A career of comebacks — can she do it again?

 “My very first decision as the party nominee in 2020 was to pick Kamala Harris as my Vice President. And it’s been the best decision I’ve made,” Biden said in his statement endorsing Harris to replace him last night.

(Getty Images)

Harris had been struggling to present herself as Biden’s successor before his disastrous debate performance this month. A poll in May found that Harris trailed Trump by seven percentage points in a hypothetical head-to-head match-up — wider than the four-point advantage Trump held over Biden — and she has endured unprecedented levels of hate over her time as vice-president, with research showing she may be the most targeted American politician on the internet. She’s also faced fierce criticism over criminal justice and border control, and some influential voices in the party such as Barack Obama and Nancy Pelosi have continued to hold back on endorsements even since Biden’s step-down.

But supporters say Harris is a leading voice on protecting reproductive rights and that criticisms of her achievements as vice president are unfair, largely based on racism and sexism. A Bloomberg poll conducted earlier this month found that 77 per cent of swing-state Democrats support her to take over for Biden if he were unable to continue, and Bill and Hillary Clinton and Transport Secretary Pete Buttigieg are among those to have backed her in the last 24 hours.
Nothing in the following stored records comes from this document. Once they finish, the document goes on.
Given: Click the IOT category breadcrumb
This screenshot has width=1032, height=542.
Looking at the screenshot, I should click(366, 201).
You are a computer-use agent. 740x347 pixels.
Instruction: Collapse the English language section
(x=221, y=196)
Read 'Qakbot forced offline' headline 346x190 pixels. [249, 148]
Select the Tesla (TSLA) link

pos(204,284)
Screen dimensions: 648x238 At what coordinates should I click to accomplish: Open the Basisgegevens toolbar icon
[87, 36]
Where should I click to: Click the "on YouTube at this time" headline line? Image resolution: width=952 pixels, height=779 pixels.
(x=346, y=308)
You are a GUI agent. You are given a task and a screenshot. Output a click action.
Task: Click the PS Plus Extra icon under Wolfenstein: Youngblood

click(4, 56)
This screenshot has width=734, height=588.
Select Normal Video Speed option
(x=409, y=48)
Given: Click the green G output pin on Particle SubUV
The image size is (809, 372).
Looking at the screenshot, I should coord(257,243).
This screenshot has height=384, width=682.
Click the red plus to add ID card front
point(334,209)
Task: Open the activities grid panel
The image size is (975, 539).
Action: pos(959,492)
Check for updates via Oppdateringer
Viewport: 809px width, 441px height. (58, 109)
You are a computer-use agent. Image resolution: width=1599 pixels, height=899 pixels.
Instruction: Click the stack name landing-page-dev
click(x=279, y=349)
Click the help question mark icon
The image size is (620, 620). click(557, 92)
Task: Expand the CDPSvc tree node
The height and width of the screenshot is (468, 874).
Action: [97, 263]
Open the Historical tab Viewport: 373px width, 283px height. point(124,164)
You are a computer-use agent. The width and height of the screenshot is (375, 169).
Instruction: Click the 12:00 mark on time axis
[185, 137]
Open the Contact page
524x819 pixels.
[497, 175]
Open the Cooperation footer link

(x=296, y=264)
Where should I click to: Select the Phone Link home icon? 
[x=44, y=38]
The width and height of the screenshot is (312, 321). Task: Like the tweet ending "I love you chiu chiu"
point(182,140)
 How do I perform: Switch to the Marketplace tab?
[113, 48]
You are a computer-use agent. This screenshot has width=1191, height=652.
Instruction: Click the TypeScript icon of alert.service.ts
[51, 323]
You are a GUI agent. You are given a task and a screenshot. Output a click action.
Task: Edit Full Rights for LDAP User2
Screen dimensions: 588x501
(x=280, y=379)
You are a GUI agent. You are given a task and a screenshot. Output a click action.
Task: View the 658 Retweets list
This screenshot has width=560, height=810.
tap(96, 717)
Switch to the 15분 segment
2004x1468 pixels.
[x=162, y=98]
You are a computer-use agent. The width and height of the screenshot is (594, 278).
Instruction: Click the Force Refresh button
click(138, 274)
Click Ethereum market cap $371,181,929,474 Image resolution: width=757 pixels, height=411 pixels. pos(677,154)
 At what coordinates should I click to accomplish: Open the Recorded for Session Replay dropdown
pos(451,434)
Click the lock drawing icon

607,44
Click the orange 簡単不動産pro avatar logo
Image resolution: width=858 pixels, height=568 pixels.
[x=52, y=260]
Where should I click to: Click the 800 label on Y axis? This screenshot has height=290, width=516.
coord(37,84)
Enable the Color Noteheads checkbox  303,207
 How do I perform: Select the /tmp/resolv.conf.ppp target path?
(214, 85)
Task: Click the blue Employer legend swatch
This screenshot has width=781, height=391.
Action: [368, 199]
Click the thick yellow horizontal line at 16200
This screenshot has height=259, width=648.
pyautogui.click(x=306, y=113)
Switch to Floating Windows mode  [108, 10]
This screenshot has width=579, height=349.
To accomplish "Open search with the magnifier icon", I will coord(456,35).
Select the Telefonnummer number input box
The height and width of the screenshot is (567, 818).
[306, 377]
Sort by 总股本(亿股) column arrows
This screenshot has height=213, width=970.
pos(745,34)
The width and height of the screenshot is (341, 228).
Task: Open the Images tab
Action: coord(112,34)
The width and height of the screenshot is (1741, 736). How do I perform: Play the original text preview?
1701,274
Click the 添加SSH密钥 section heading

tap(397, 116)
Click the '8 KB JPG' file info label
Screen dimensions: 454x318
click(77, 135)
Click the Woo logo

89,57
Harris says she’ll do everything in her power to unite the Democratic Party and unite America to defeat Trump — but she doesn’t have long. If she is nominated next month, she’ll have less than four months to win what could be one of the most consequential elections in American history, and against an opponent who is riding a fresh wave of support after surviving an assassination attempt.“We have 107 days until Election Day. Together, we will fight. And together, we will win,” says Harris. Let the comeback commence.